### Required action
After finding the line with "You are a GUI" in the data below, set down exactly each line through the one with "サイト構築 (33, 181)", inclusive, and stop there.

### Raw data
►

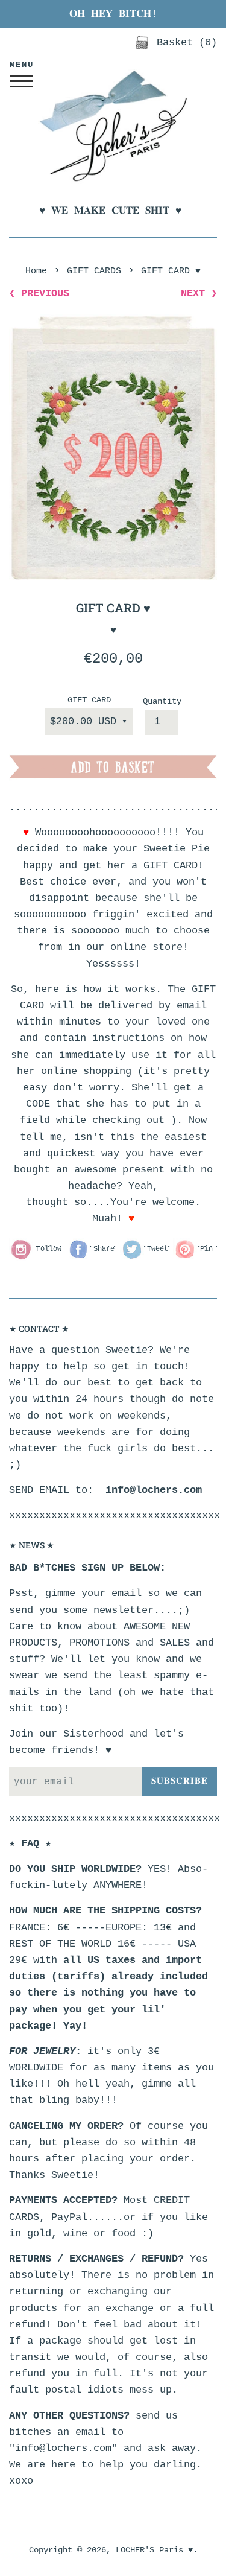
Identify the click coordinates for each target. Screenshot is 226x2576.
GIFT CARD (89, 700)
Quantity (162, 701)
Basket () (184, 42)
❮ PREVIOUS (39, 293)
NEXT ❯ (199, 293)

◄
►

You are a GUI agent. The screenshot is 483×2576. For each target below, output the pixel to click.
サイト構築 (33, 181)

◄

### Solution for this exercise
You are a GUI agent. The screenshot is 483×2576. For each target below, output the pixel to click.
サイト構築 (33, 181)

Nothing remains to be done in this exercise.